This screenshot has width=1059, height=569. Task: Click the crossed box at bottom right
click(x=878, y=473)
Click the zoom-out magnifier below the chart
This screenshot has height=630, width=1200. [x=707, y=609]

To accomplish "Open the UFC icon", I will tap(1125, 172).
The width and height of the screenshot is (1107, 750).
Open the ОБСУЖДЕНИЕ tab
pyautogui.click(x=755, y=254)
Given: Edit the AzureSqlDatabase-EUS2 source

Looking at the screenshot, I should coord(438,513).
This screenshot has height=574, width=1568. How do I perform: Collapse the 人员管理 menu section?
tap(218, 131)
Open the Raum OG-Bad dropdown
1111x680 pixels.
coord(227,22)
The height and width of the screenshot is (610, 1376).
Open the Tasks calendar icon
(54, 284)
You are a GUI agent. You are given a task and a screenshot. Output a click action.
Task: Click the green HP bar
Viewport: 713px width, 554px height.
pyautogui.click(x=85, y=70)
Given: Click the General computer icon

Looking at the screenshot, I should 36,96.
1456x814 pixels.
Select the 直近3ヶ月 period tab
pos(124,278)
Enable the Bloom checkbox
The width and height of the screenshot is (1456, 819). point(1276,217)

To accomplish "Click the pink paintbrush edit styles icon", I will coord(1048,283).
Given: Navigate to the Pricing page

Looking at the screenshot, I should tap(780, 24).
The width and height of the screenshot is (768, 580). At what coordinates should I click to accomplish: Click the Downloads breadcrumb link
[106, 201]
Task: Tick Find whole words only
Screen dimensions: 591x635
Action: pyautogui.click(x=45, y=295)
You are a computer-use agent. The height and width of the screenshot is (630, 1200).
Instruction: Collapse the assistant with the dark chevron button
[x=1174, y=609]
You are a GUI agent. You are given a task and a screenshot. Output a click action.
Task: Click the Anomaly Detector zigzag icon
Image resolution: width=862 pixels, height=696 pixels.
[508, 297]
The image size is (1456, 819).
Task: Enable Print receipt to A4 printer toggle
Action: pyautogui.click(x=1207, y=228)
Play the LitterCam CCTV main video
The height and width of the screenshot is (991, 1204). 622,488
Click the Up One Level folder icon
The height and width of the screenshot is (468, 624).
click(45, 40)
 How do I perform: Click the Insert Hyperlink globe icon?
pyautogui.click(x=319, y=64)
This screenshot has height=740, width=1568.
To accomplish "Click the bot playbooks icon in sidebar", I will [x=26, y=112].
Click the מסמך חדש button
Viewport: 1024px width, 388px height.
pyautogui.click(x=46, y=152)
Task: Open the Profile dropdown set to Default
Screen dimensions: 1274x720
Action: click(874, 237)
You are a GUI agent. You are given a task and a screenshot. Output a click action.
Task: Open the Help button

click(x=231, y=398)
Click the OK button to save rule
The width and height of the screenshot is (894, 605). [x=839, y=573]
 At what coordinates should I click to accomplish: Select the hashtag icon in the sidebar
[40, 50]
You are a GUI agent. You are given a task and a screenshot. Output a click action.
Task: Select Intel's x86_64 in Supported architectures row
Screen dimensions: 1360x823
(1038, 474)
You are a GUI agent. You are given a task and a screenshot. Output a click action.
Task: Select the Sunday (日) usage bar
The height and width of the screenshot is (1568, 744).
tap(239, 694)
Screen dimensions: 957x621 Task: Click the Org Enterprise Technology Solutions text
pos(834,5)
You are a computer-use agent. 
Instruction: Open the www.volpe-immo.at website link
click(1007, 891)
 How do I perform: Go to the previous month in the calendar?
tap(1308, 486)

● ● ● ●

What you should do: Repeat each record exactly. Omit nothing.

Result:
This screenshot has width=1059, height=569. Task: Click the crossed box at bottom right
click(x=878, y=473)
Click the zoom-out magnifier below the chart
This screenshot has height=630, width=1200. [x=707, y=609]

To accomplish "Open the UFC icon", I will tap(1125, 172).
The width and height of the screenshot is (1107, 750).
Open the ОБСУЖДЕНИЕ tab
pyautogui.click(x=755, y=254)
Given: Edit the AzureSqlDatabase-EUS2 source

Looking at the screenshot, I should coord(438,513).
This screenshot has height=574, width=1568. How do I perform: Collapse the 人员管理 menu section?
tap(218, 131)
Open the Raum OG-Bad dropdown
1111x680 pixels.
coord(227,22)
The height and width of the screenshot is (610, 1376).
Open the Tasks calendar icon
(54, 284)
You are a GUI agent. You are given a task and a screenshot. Output a click action.
Task: Click the green HP bar
Viewport: 713px width, 554px height.
pyautogui.click(x=85, y=70)
Given: Click the General computer icon

Looking at the screenshot, I should 36,96.
1456x814 pixels.
Select the 直近3ヶ月 period tab
pos(124,278)
Enable the Bloom checkbox
The width and height of the screenshot is (1456, 819). point(1276,217)

To accomplish "Click the pink paintbrush edit styles icon", I will coord(1048,283).
Given: Navigate to the Pricing page

Looking at the screenshot, I should tap(780, 24).
The width and height of the screenshot is (768, 580). At what coordinates should I click to accomplish: Click the Downloads breadcrumb link
[106, 201]
Task: Tick Find whole words only
Screen dimensions: 591x635
Action: pyautogui.click(x=45, y=295)
You are a computer-use agent. The height and width of the screenshot is (630, 1200).
Instruction: Collapse the assistant with the dark chevron button
[x=1174, y=609]
You are a GUI agent. You are given a task and a screenshot. Output a click action.
Task: Click the Anomaly Detector zigzag icon
Image resolution: width=862 pixels, height=696 pixels.
[508, 297]
The image size is (1456, 819).
Task: Enable Print receipt to A4 printer toggle
Action: pyautogui.click(x=1207, y=228)
Play the LitterCam CCTV main video
The height and width of the screenshot is (991, 1204). 622,488
Click the Up One Level folder icon
The height and width of the screenshot is (468, 624).
click(45, 40)
 How do I perform: Click the Insert Hyperlink globe icon?
pyautogui.click(x=319, y=64)
This screenshot has height=740, width=1568.
To accomplish "Click the bot playbooks icon in sidebar", I will [x=26, y=112].
Click the מסמך חדש button
Viewport: 1024px width, 388px height.
pyautogui.click(x=46, y=152)
Task: Open the Profile dropdown set to Default
Screen dimensions: 1274x720
Action: click(874, 237)
You are a GUI agent. You are given a task and a screenshot. Output a click action.
Task: Open the Help button

click(x=231, y=398)
Click the OK button to save rule
The width and height of the screenshot is (894, 605). [x=839, y=573]
 At what coordinates should I click to accomplish: Select the hashtag icon in the sidebar
[40, 50]
You are a GUI agent. You are given a task and a screenshot. Output a click action.
Task: Select Intel's x86_64 in Supported architectures row
Screen dimensions: 1360x823
(1038, 474)
You are a GUI agent. You are given a task and a screenshot. Output a click action.
Task: Select the Sunday (日) usage bar
The height and width of the screenshot is (1568, 744).
tap(239, 694)
Screen dimensions: 957x621 Task: Click the Org Enterprise Technology Solutions text
pos(834,5)
You are a computer-use agent. 
Instruction: Open the www.volpe-immo.at website link
click(1007, 891)
 How do I perform: Go to the previous month in the calendar?
tap(1308, 486)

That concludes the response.